• _Exercise_: Express the lines below as a JSON list of strings, with one string for each line and any blank lines omitted. Leave the pictures out of the answer.

• _The input_:
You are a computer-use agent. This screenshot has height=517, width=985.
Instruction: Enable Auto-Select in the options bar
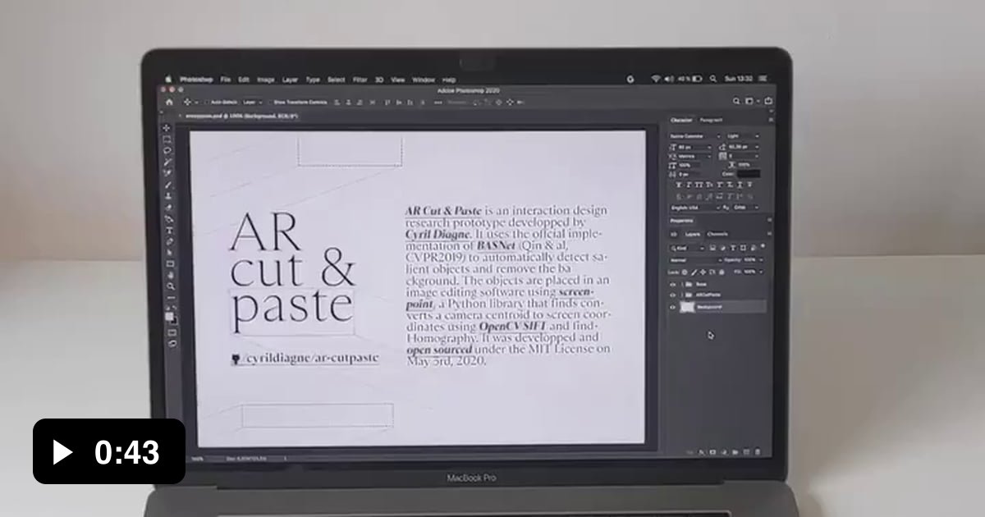pos(208,103)
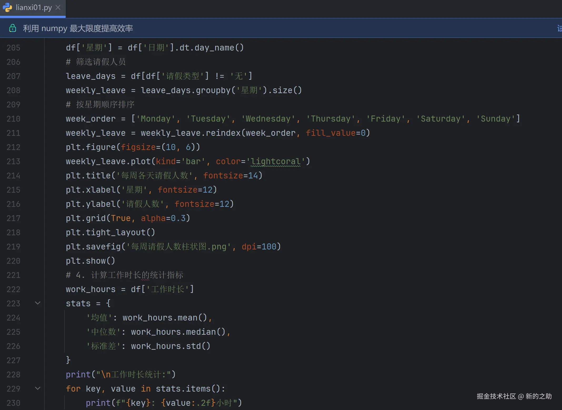This screenshot has height=410, width=562.
Task: Place cursor on 'lightcoral' color string
Action: [x=275, y=161]
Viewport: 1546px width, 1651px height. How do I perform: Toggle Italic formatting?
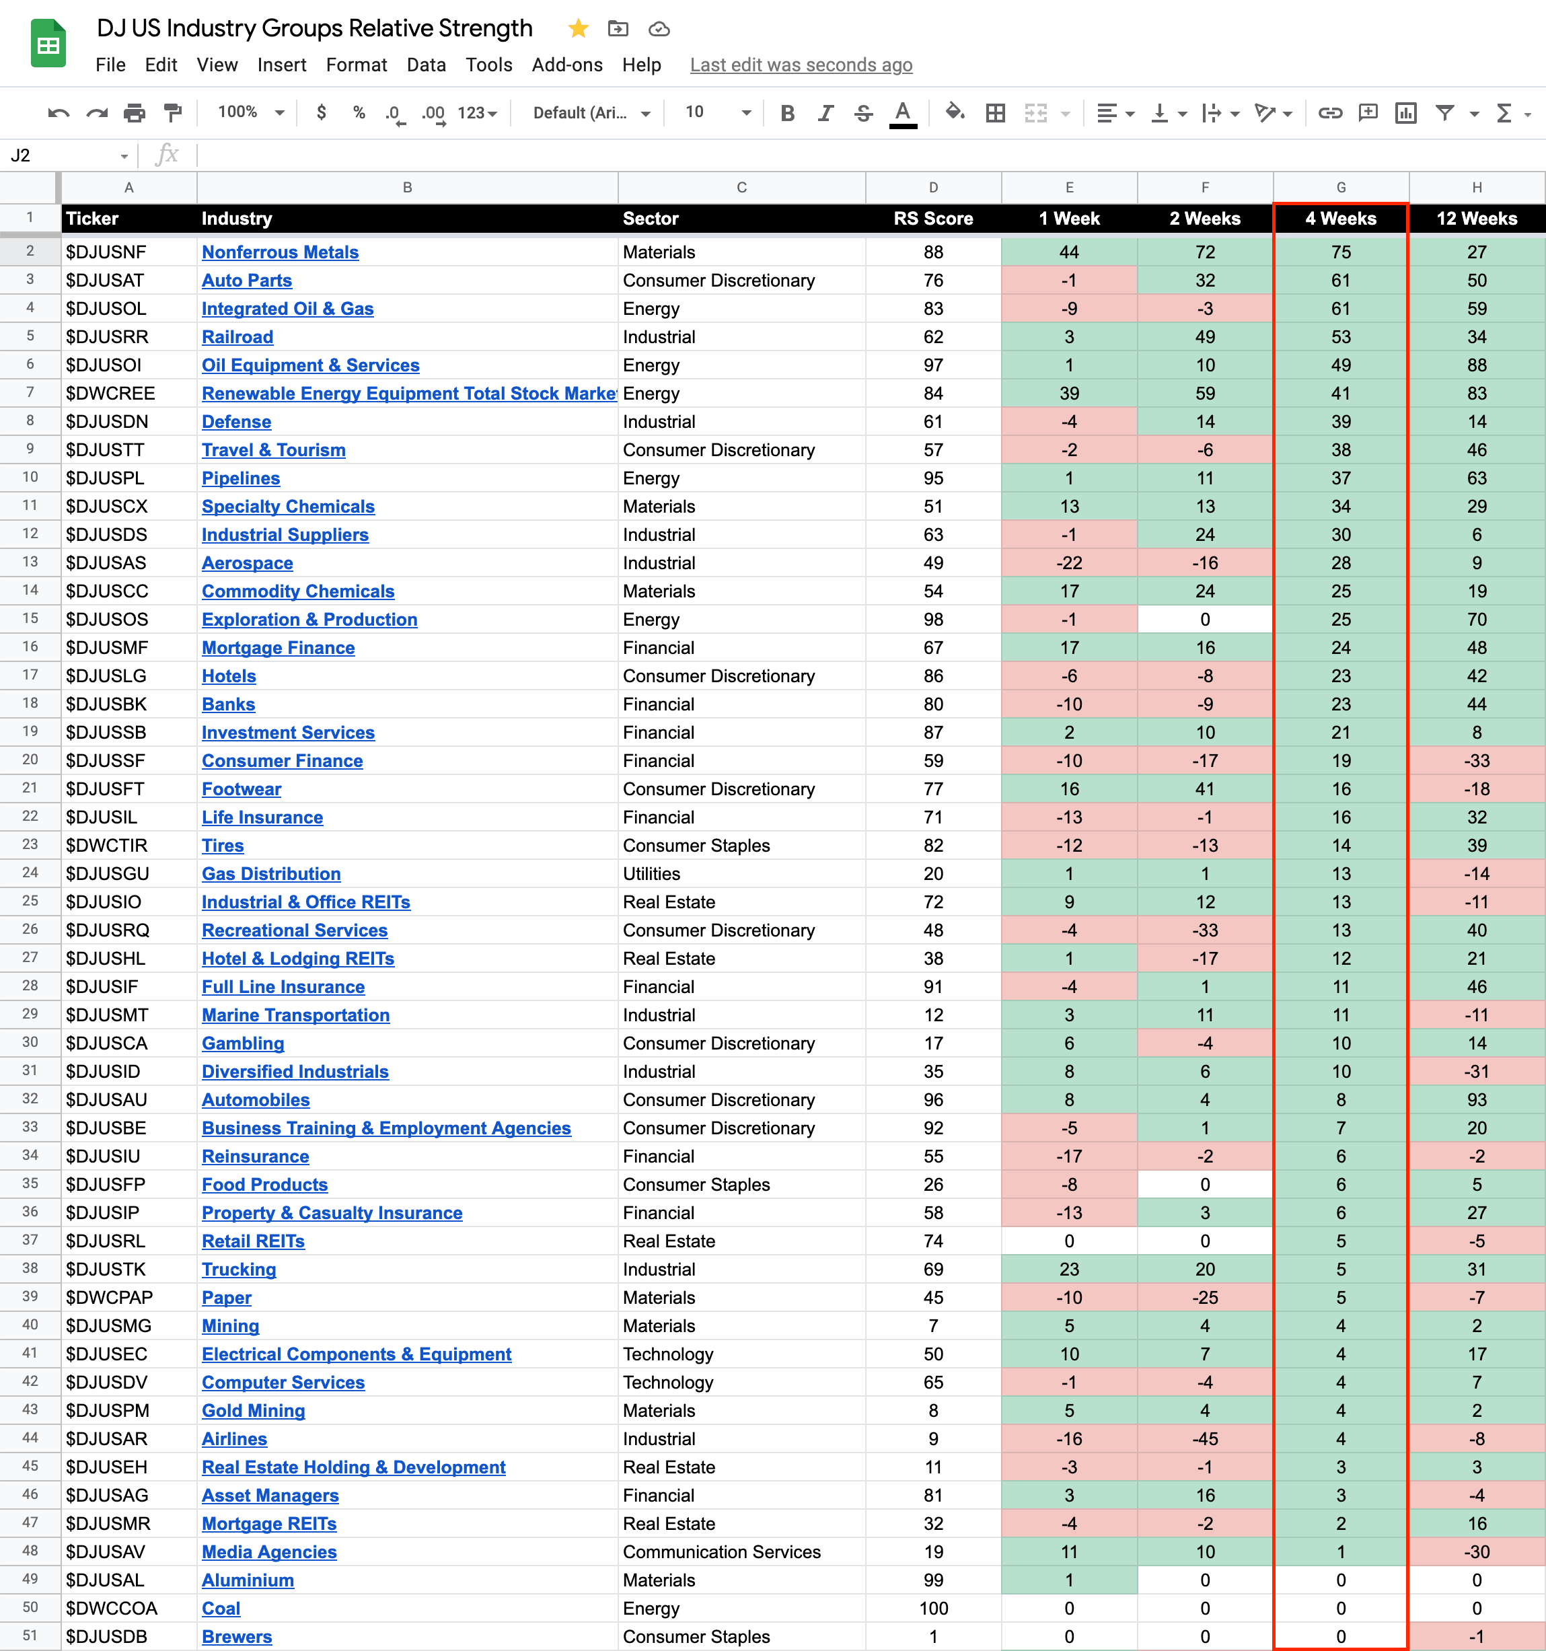pyautogui.click(x=825, y=113)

• _Response for this exercise_:
[
  "You are a computer-use agent. This screenshot has height=517, width=985.",
  "Instruction: Enable Auto-Select in the options bar",
  "pos(208,103)",
  "This screenshot has height=410, width=562.",
  "Task: Place cursor on 'lightcoral' color string",
  "Action: [x=275, y=161]",
  "Viewport: 1546px width, 1651px height. How do I perform: Toggle Italic formatting?",
  "pyautogui.click(x=825, y=113)"
]